*Given instruction:*
Pull out each line of the material below that contains the word "pixels", and copy those lines unchanged.

Start of Available records

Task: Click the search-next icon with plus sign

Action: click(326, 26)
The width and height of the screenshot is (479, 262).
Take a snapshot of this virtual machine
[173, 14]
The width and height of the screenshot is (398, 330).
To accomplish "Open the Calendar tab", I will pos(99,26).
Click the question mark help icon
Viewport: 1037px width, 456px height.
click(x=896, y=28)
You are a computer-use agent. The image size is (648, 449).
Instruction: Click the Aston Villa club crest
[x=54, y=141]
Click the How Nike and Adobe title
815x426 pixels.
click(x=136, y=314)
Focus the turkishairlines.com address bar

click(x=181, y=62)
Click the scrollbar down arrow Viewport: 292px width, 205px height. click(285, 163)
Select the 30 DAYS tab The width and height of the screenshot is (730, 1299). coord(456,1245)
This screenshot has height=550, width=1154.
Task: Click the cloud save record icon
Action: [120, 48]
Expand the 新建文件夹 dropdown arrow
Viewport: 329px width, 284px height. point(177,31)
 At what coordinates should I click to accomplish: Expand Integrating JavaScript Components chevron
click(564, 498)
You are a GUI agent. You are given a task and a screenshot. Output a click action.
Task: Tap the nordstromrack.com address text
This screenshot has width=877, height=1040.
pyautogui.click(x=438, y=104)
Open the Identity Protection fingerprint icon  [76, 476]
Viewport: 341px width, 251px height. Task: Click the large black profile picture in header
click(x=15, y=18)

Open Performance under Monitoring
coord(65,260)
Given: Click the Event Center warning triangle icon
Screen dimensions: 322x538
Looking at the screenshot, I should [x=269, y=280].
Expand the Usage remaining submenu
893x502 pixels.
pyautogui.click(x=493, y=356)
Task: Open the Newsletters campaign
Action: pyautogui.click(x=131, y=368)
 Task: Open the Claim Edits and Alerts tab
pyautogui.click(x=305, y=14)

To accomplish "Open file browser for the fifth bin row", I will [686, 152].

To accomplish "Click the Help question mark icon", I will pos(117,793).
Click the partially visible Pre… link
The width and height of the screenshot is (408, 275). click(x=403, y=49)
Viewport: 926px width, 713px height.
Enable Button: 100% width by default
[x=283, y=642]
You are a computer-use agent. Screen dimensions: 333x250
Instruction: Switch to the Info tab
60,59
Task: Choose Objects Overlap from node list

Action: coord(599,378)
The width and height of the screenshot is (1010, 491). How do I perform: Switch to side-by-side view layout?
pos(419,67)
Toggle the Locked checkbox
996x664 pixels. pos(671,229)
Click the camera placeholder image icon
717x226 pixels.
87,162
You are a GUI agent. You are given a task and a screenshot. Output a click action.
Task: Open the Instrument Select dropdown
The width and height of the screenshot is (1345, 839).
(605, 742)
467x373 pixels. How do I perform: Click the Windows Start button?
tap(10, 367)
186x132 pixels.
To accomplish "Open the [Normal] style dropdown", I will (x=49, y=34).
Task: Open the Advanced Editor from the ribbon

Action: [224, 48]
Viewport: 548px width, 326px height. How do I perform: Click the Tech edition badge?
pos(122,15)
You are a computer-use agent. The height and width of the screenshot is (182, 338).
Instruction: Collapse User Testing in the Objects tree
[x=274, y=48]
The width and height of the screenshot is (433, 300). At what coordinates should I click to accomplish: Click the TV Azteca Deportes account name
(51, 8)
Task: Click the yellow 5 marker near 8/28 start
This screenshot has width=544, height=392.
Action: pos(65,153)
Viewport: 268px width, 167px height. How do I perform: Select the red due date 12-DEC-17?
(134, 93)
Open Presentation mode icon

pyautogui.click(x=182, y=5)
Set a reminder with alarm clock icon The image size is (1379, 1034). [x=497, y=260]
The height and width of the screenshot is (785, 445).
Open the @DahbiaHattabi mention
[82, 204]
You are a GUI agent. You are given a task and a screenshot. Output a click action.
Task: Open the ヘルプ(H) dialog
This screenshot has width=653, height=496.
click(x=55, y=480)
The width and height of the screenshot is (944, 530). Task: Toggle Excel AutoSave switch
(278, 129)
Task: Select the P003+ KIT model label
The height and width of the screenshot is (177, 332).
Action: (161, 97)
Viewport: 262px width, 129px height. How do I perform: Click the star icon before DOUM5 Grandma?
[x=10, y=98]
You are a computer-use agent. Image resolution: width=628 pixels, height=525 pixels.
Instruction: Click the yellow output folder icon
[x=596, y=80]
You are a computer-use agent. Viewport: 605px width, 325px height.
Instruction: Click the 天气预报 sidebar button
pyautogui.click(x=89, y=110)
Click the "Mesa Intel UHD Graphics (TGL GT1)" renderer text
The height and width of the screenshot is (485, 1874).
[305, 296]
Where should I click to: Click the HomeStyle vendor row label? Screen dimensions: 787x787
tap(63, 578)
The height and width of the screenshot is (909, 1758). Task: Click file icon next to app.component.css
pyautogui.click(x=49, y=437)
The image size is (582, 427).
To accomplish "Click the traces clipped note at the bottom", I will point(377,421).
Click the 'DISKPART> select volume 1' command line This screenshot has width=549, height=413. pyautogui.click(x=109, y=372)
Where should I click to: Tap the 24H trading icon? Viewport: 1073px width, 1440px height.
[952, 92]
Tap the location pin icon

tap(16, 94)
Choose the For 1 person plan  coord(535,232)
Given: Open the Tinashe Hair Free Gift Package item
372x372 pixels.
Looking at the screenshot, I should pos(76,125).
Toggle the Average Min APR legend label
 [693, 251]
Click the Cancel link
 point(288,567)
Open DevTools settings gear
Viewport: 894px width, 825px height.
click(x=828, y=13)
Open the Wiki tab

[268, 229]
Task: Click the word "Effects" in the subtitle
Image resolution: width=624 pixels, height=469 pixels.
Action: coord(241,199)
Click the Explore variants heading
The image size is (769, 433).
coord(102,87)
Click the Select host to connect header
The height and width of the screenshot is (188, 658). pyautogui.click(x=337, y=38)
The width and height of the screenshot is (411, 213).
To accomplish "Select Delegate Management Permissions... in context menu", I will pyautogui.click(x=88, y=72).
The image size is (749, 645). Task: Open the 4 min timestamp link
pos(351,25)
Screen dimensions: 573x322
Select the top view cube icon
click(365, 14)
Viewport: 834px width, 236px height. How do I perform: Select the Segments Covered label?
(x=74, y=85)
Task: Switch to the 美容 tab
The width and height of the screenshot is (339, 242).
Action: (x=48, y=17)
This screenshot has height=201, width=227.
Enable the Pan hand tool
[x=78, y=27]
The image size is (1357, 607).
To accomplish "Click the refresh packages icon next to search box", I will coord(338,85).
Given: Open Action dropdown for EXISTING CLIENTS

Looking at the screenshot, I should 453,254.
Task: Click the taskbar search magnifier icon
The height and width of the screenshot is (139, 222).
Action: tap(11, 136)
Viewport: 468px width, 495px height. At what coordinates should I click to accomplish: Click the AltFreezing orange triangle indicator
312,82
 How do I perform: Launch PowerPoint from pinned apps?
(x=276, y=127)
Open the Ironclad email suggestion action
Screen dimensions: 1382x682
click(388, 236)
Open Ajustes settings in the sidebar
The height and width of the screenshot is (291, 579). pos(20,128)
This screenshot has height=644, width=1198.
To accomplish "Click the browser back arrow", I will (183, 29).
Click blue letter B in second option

End of Available records

*The reply:*
815x426 pixels.
893x502 pixels.
996x664 pixels. pos(671,229)
717x226 pixels.
467x373 pixels. How do I perform: Click the Windows Start button?
186x132 pixels.
You are a computer-use agent. Image resolution: width=628 pixels, height=525 pixels.
372x372 pixels.
Image resolution: width=624 pixels, height=469 pixels.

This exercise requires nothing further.